## Work to be completed
Transcribe exactly, and only, the lines from the one with "Screen dimensions: 1232x975" through the end of the records below, including both of those lines. Skip all pictures.

## Stored records
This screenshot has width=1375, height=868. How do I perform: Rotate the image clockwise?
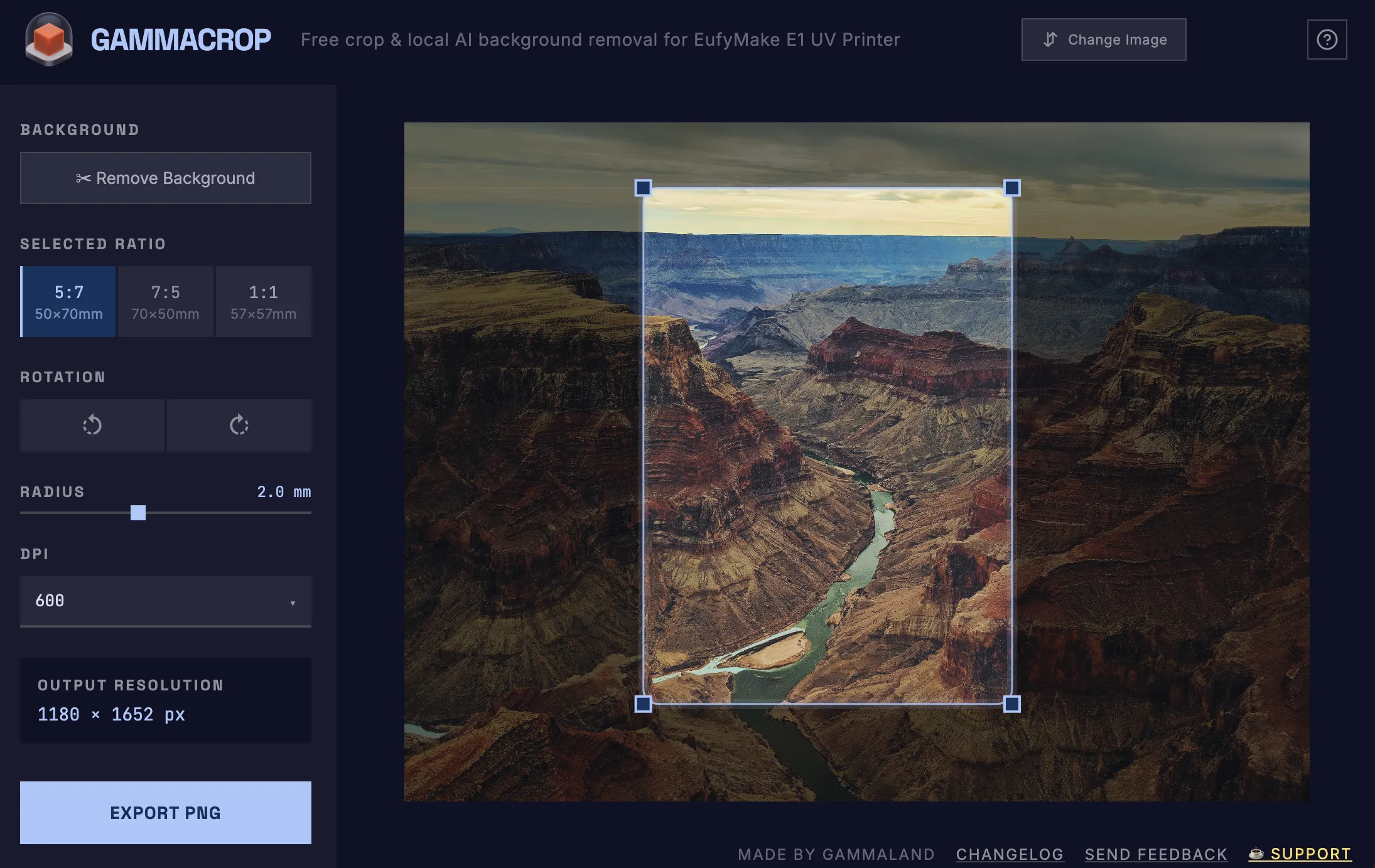coord(239,426)
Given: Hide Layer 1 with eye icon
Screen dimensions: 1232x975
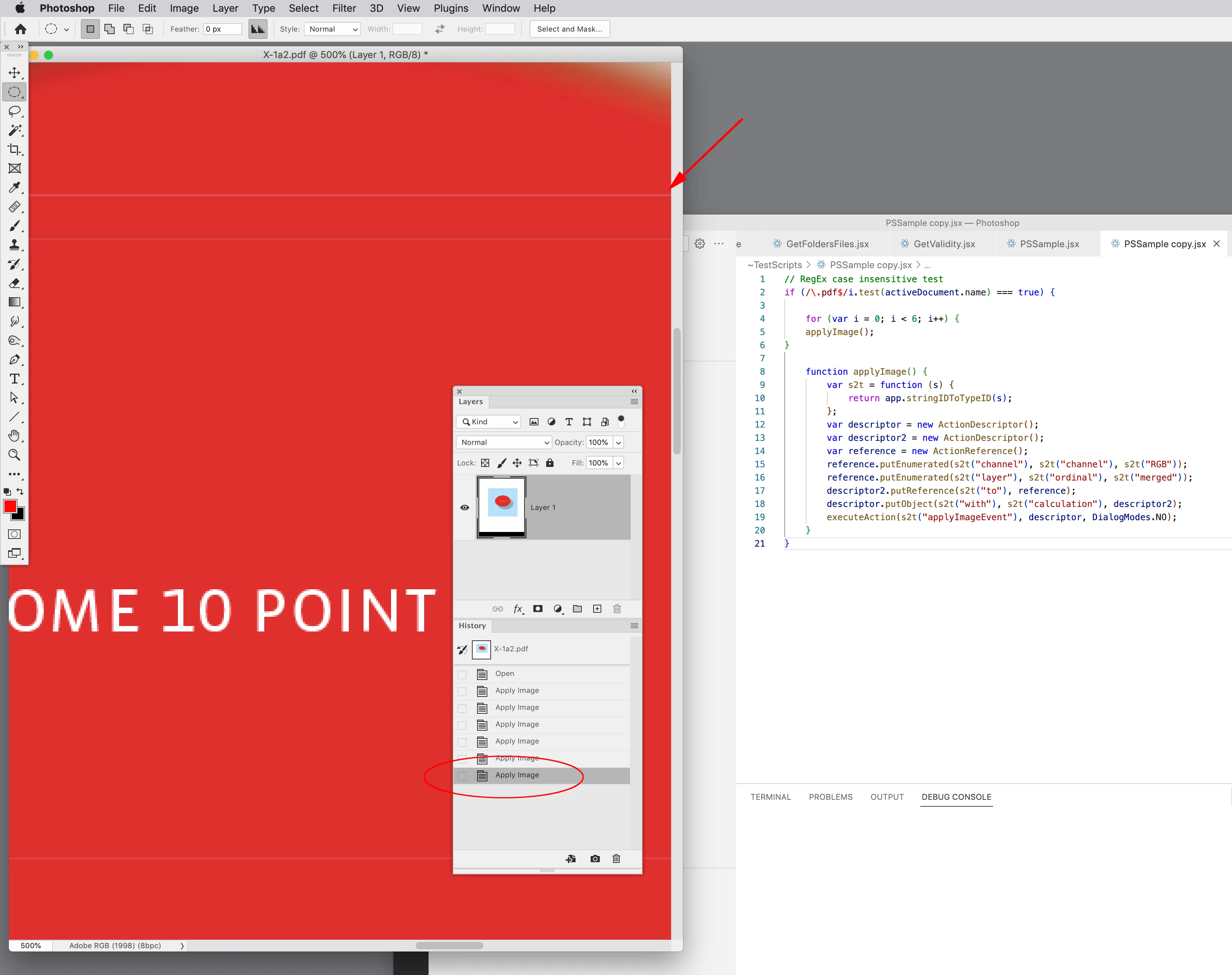Looking at the screenshot, I should [464, 507].
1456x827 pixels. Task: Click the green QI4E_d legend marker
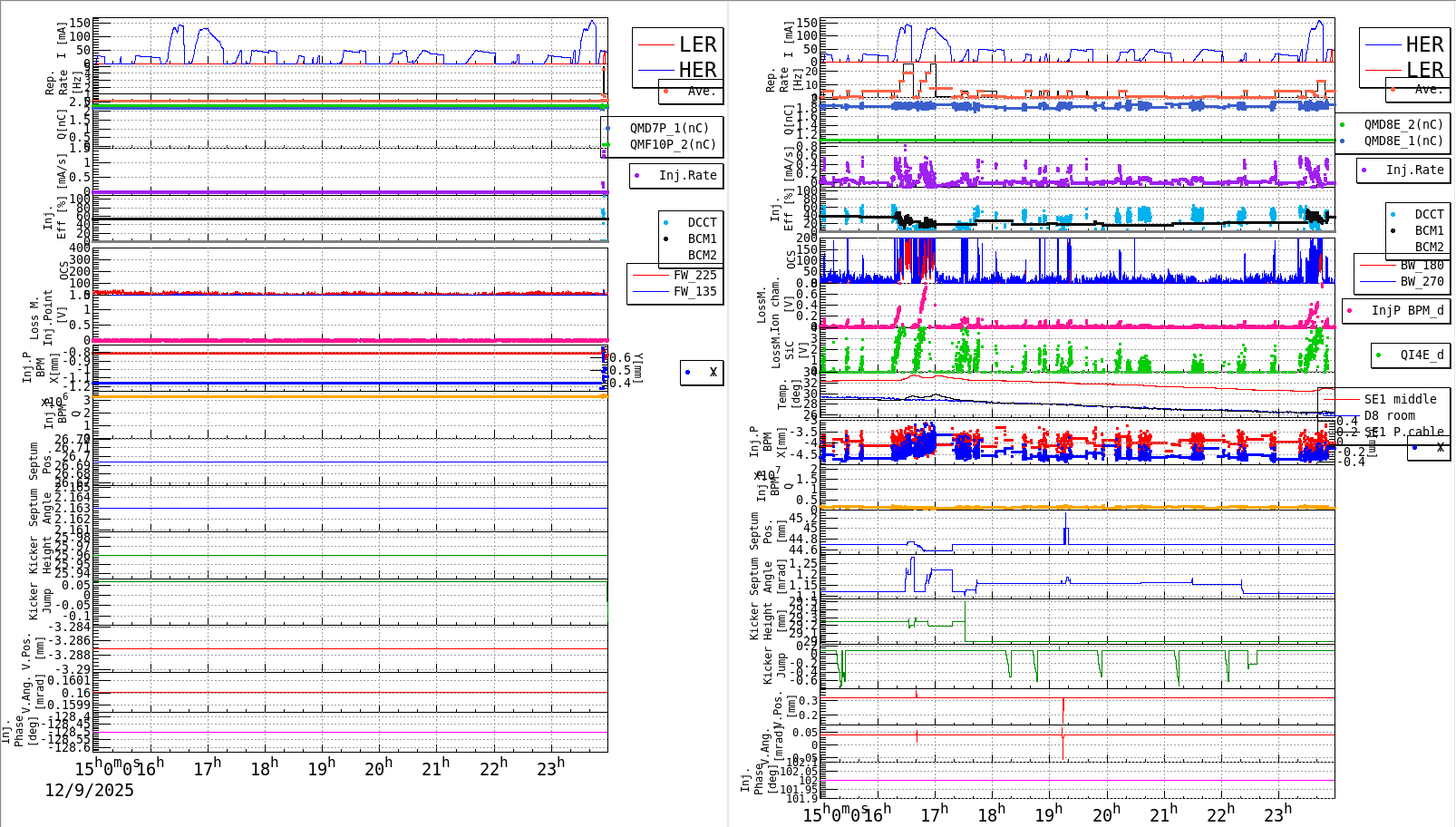(x=1380, y=355)
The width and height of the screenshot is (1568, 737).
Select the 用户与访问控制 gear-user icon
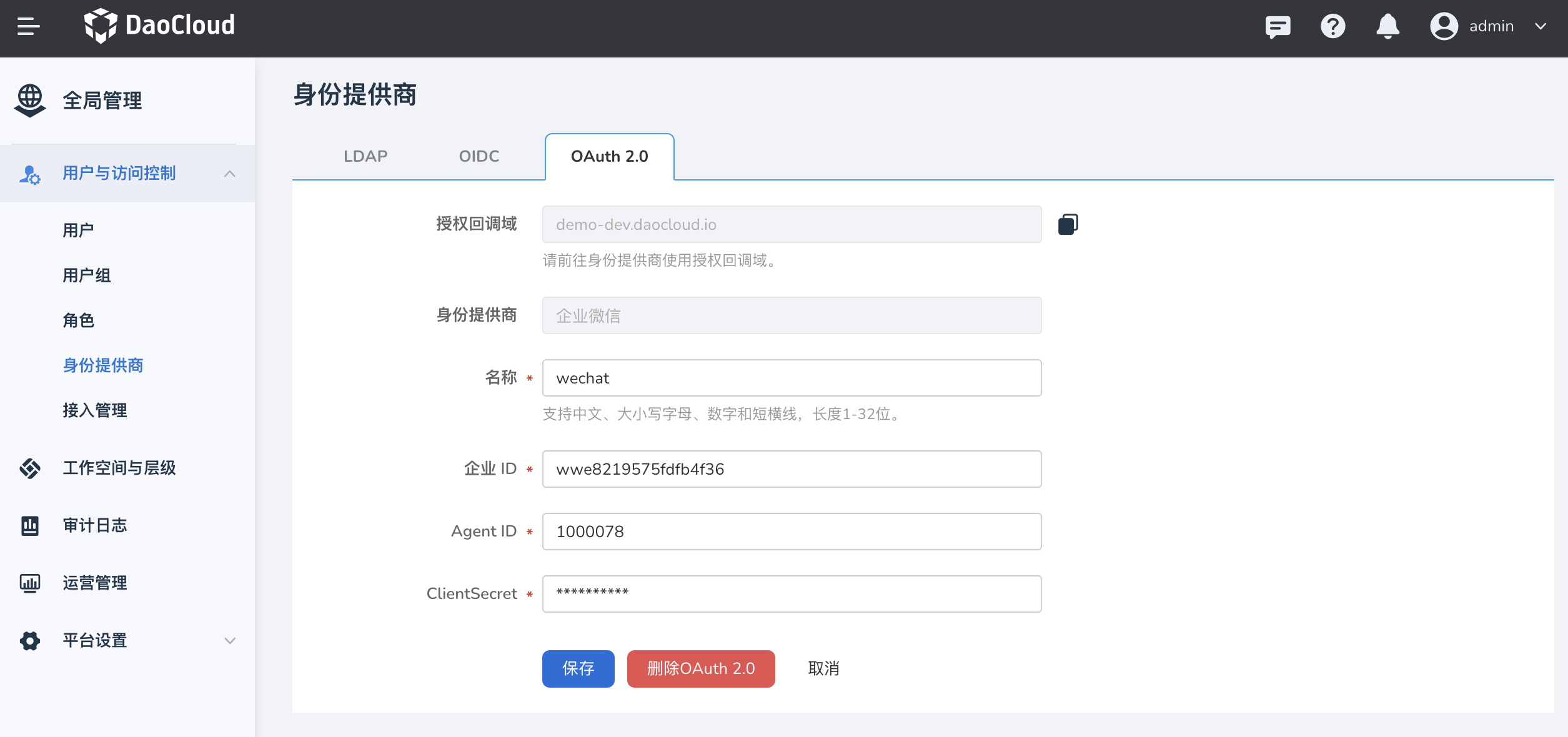pyautogui.click(x=30, y=174)
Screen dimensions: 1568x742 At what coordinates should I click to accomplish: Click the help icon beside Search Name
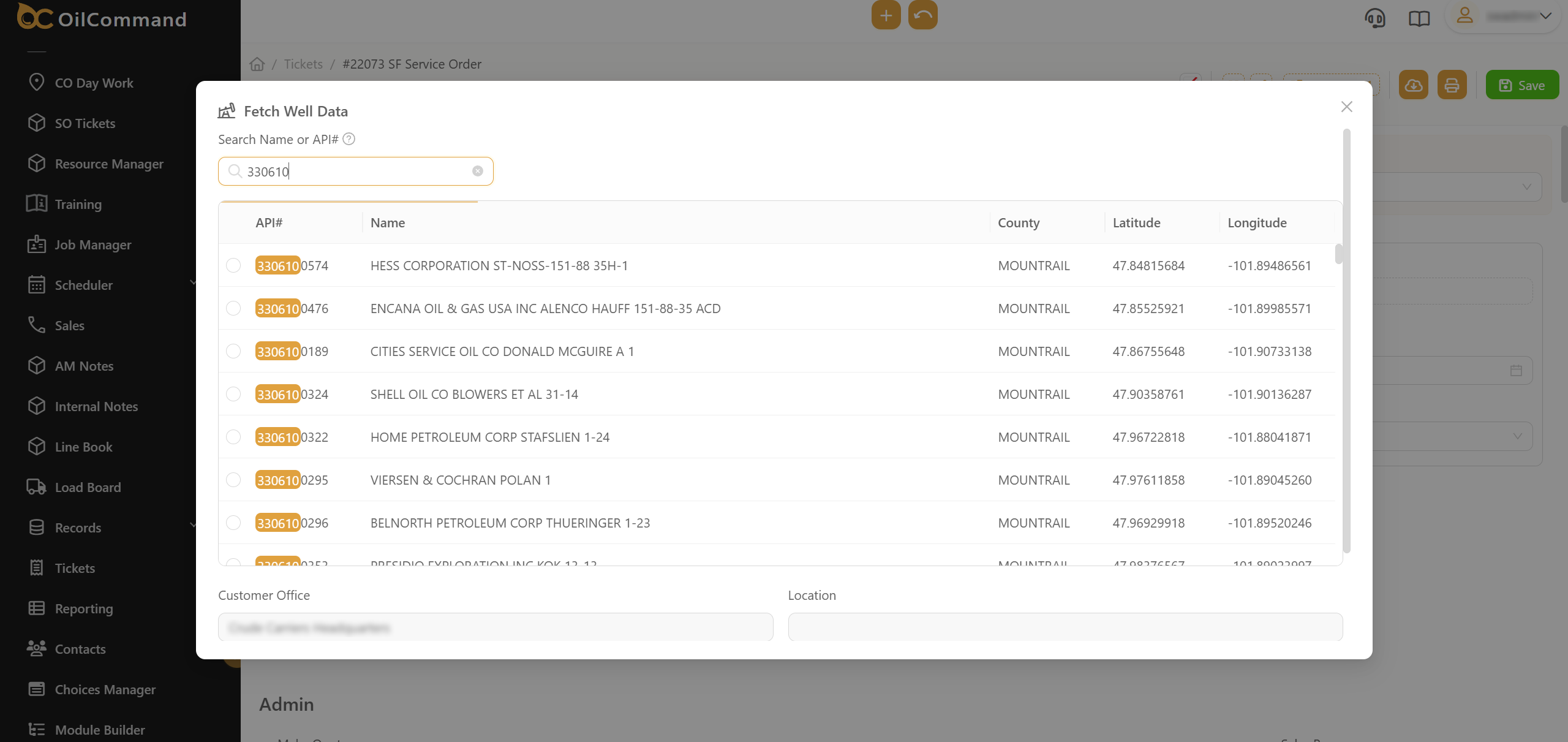(349, 139)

## Problem solution
Screen dimensions: 1232x975
Looking at the screenshot, I should [464, 507].
1456x827 pixels. Task: Click the green QI4E_d legend marker
(x=1380, y=355)
The width and height of the screenshot is (1568, 737).
Select the 用户与访问控制 gear-user icon
pyautogui.click(x=30, y=174)
Screen dimensions: 1568x742 At what coordinates should I click to accomplish: Click the help icon beside Search Name
(349, 139)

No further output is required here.